“Munich” – Multiple Perspectives
Dingo defends Spielberg:
This is how Spielberg does such a good job of delineating good from evil. The main Jewish characters show both remorse and confliction for what they are doing. This is the line between good and evil when evil is committed. Four men are sent to do a job. That job is an evil task. It was a justified task, but none-the-less, an evil one. Killing, no matter how justified or necessary, is never "good." An eye for an eye is a justification, not a furtherance of good.
An evil job is easily done by an evil person.
An evil job is never done easily by a good person.
Thus lies the difference between good and evil when the task at hand is evil itself. Even when the good are forced to commit justified evil, the good will question. The evil will just do. In the movie, the Palistinians justified their actions as a desire for a homeland, but the means are never questioned.

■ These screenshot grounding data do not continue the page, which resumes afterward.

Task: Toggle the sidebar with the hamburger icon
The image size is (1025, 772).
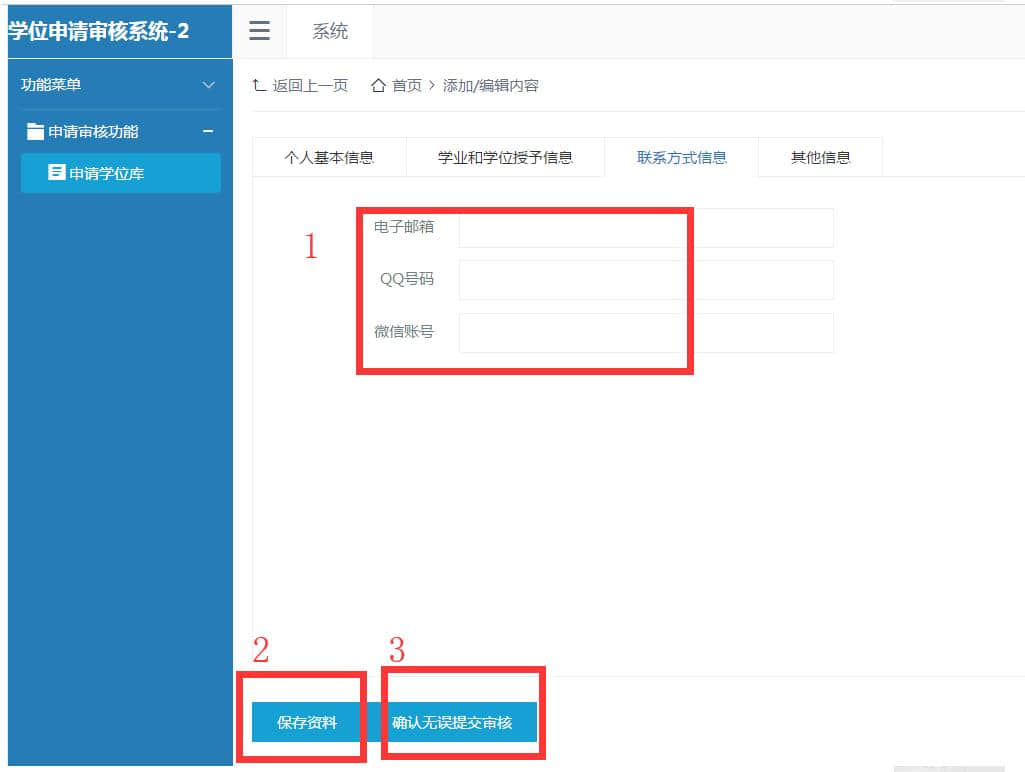Action: click(259, 31)
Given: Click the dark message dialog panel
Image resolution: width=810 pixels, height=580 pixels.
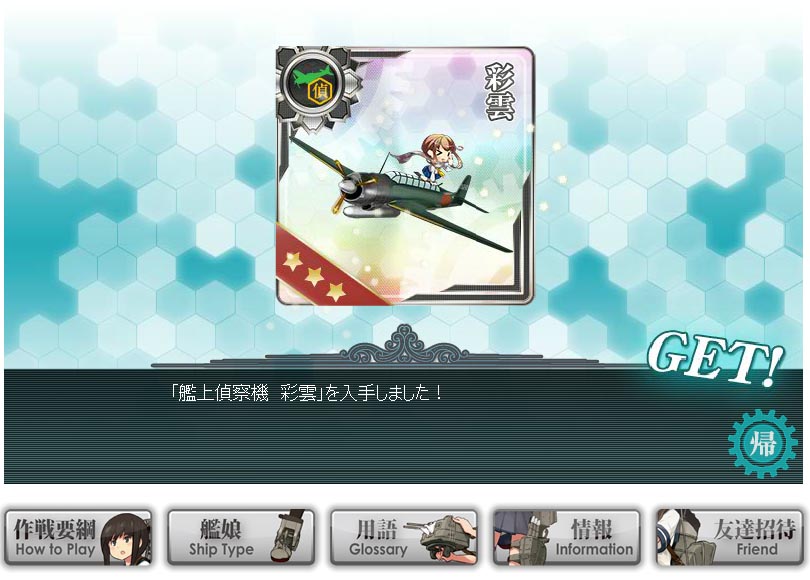Looking at the screenshot, I should (x=403, y=427).
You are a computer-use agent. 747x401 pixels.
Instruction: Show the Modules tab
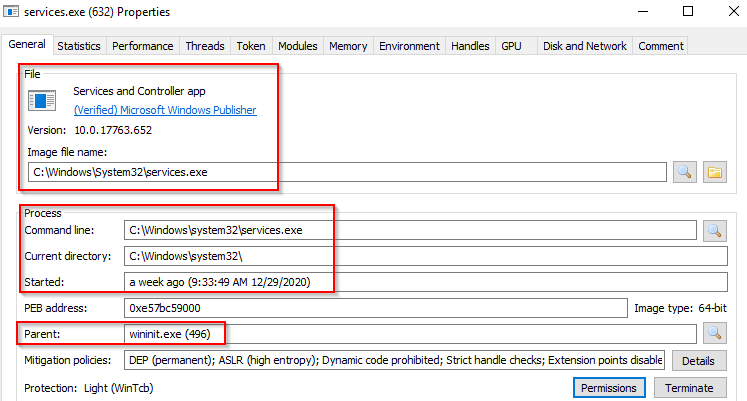tap(297, 46)
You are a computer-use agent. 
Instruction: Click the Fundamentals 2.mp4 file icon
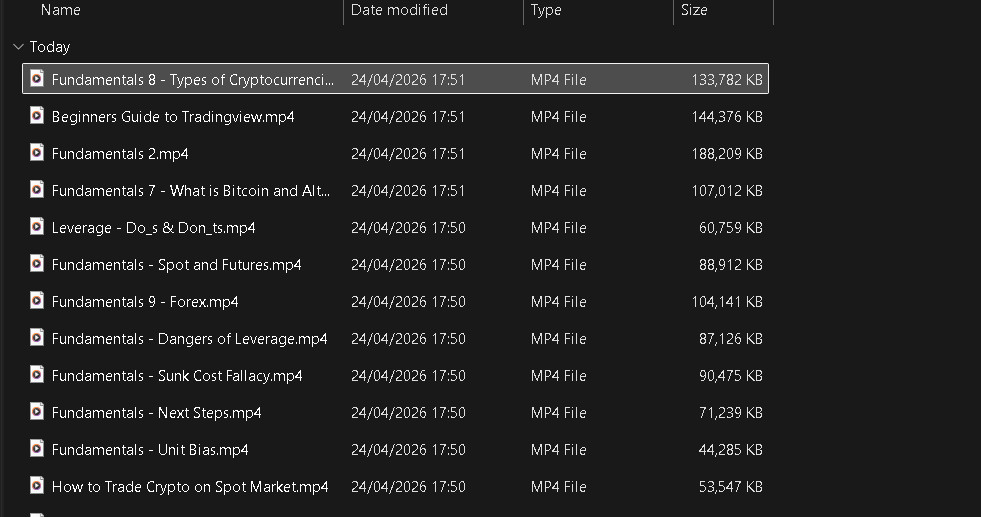point(37,153)
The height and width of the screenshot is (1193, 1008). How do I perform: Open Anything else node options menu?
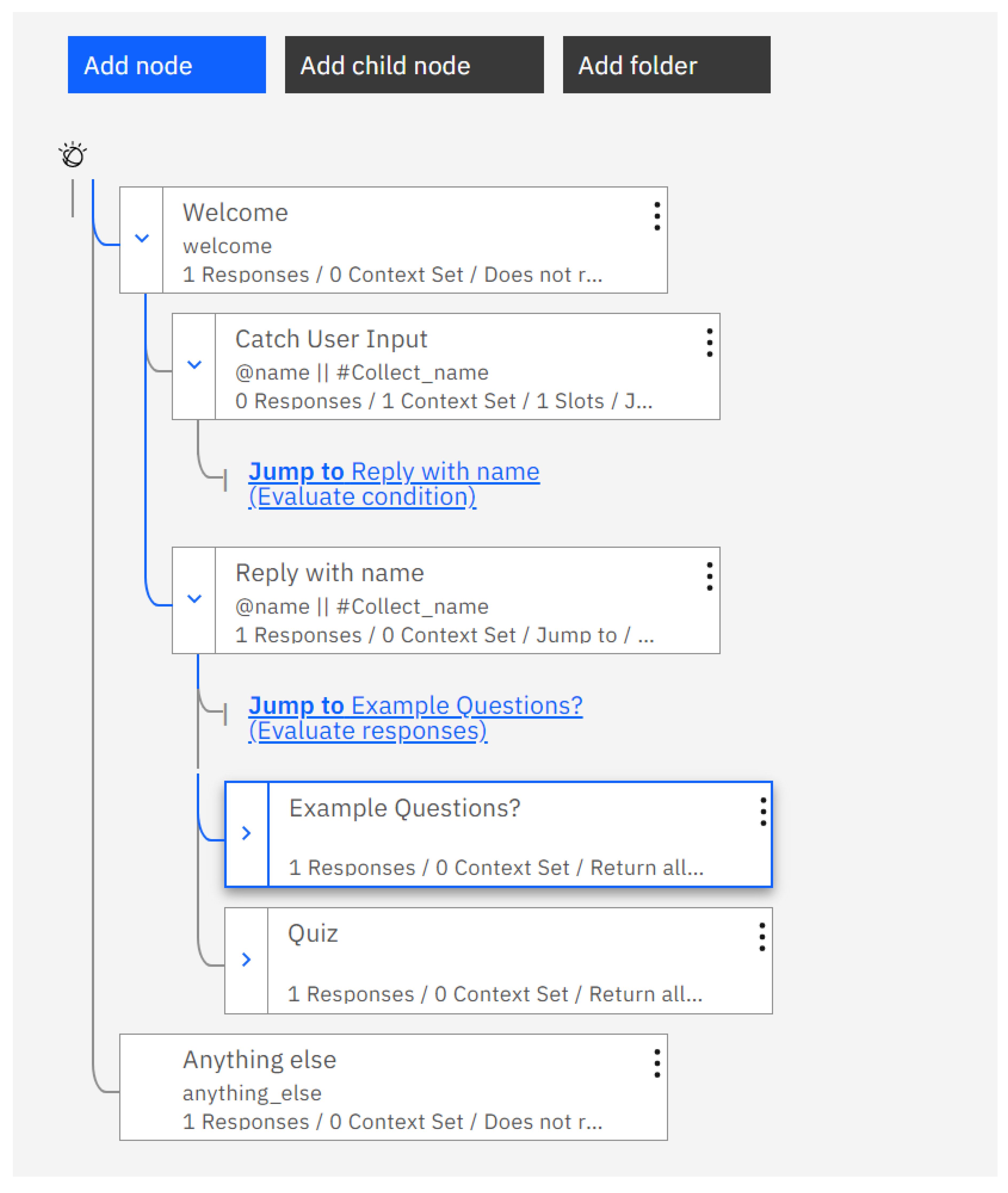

That is not the criticism of “Munich” by most people I read either. People generally understand that the act of killing is unpleasant and emotional disturbing. And not only does an assassination unpleasant. Any killing, even killing in self-defense against an imminent threat is unpleasant. That is not the point of criticism.
Spielberg went beyond showing the psychological pain result from killing another human being. Spielberg repeats the Hollywood mantra that violence in all circumstance is futile. The main character did not merely fought the inner emotional/psychological battle result from his action. Avner toward the second half of the movie asked point blank what is the point of killing those terrorists since more violence men will just replace them. And I was shocked beyond word to hear the main character (a Mossad agent) said something so ridiculous that only a Hollywood elite would have thought of. He requested that instead of assassination, those terrorists should have been brought to trial in Israel. I was shocked but not surprise. Peaceniks have argued the same thing prior to the War in Afghanistan.
Bruce Thorton offers the best criticism of “Munich.” Go read the whole thing.
This popular take on the Arab-Israeli conflict is encapsulated in the phrase “cycle of violence.” The assumptions behind this phrase comprise a catalogue of modern moral pathologies. Most important is the therapeutic psychology that sees force not in moral terms — that is, as the instrument of a righteous or unrighteous choice and aim — but as a reflexive reaction to grievances and wounds to self-esteem. People who have been insulted, wronged, or denied various aspirations “lash out” in anger, provoking a similar reaction in those whom they attack. Thus the “cycle of violence,” a vicious circle that can be broken only by abandoning force and addressing the grievances that started the cycle in the first place.There is a clear distinction between the internal struggle to maintain one’s humanity when facing an inhumane enemy and the surrendering to the same enemy because it does not feel good to fight him. The former is bitter medicine, the later is sugarcoated poison. Spielberg simple does not know the difference.
…. The Israeli agents tracking down the murderers of Israeli athletes in Munich are defined for the most part by their agonizing moral doubts and ambiguities, incessantly reprising the mantra of “violence begets violence.” The Israeli bomb-maker makes a speech about how killing terrorists somehow compromises Jewish “righteousness,” which suggests that Jews can be righteous and worthy of our sympathy only as long as they remain passive victims, as they are in Schindler’s List.